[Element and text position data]

━━━━━━

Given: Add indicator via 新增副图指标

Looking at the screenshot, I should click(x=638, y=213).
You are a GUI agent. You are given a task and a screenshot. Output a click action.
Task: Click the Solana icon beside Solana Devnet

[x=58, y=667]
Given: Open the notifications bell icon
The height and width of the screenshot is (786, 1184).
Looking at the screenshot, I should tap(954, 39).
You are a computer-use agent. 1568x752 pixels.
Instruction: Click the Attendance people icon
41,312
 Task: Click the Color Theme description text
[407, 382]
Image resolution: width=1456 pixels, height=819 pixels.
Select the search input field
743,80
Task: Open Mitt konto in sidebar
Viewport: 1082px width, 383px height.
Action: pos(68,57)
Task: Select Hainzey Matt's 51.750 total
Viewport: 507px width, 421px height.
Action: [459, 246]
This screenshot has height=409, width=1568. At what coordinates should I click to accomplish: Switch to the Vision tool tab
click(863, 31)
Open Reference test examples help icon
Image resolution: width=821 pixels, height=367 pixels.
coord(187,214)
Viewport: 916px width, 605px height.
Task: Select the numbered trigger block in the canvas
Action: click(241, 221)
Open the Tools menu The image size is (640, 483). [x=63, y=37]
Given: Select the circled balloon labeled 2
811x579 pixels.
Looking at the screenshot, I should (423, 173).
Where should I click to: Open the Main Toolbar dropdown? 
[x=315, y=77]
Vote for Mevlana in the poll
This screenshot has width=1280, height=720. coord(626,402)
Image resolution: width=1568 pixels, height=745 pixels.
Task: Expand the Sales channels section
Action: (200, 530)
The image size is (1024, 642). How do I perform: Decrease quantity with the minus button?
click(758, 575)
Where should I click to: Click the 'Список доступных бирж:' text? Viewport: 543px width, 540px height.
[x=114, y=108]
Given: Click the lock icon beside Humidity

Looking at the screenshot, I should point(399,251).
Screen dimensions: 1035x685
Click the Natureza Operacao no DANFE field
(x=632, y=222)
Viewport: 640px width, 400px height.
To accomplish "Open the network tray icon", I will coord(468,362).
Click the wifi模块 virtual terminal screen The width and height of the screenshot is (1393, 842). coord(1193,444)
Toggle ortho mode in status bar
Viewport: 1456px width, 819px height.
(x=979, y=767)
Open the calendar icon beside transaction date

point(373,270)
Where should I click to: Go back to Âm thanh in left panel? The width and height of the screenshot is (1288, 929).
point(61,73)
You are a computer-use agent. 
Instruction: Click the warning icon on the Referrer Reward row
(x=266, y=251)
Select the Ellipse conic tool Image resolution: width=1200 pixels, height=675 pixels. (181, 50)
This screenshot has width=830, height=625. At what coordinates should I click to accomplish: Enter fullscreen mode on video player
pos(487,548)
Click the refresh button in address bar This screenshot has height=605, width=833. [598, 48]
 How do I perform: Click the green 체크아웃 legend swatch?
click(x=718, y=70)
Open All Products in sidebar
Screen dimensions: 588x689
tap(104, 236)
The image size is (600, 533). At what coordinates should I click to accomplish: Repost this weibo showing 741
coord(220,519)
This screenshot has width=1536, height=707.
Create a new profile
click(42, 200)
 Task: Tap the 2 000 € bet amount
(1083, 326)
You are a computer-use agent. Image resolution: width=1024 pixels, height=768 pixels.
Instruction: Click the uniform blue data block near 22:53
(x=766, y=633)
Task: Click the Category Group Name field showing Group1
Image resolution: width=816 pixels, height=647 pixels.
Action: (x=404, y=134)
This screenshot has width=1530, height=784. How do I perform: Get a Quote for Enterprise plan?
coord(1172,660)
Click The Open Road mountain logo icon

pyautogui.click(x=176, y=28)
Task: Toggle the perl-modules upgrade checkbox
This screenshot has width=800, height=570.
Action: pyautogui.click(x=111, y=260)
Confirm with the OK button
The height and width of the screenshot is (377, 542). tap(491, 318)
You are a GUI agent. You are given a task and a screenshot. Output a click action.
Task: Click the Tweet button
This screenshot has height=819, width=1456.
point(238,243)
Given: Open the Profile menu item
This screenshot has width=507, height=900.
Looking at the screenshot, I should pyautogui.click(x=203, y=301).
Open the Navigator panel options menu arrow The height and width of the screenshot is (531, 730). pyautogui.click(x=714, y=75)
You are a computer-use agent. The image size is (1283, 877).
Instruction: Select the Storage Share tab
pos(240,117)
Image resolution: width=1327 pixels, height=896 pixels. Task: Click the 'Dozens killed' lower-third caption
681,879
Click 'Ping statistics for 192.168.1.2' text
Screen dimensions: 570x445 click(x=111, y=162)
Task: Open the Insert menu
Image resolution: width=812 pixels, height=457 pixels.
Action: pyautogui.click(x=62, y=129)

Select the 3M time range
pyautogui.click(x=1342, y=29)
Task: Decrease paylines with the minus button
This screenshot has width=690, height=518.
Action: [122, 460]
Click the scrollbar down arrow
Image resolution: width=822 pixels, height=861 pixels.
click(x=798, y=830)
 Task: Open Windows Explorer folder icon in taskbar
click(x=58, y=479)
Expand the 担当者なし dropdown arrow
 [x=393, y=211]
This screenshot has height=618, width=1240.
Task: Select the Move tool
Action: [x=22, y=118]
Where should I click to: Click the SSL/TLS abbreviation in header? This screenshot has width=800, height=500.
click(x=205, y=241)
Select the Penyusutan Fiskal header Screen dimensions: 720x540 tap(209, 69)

━━━━━━

What this task involves ▸
Rewrite the lines starting with the line containing "Click the refresh" and going on through the line containing "(1083, 326)", replacing "profile" with "account" and leaving everything else unchanged.

Correct answer ▸
Click the refresh button in address bar This screenshot has height=605, width=833. [598, 48]
 How do I perform: Click the green 체크아웃 legend swatch?
click(x=718, y=70)
Open All Products in sidebar
Screen dimensions: 588x689
tap(104, 236)
The image size is (600, 533). At what coordinates should I click to accomplish: Repost this weibo showing 741
coord(220,519)
This screenshot has width=1536, height=707.
Create a new account
click(42, 200)
 Task: Tap the 2 000 € bet amount
(1083, 326)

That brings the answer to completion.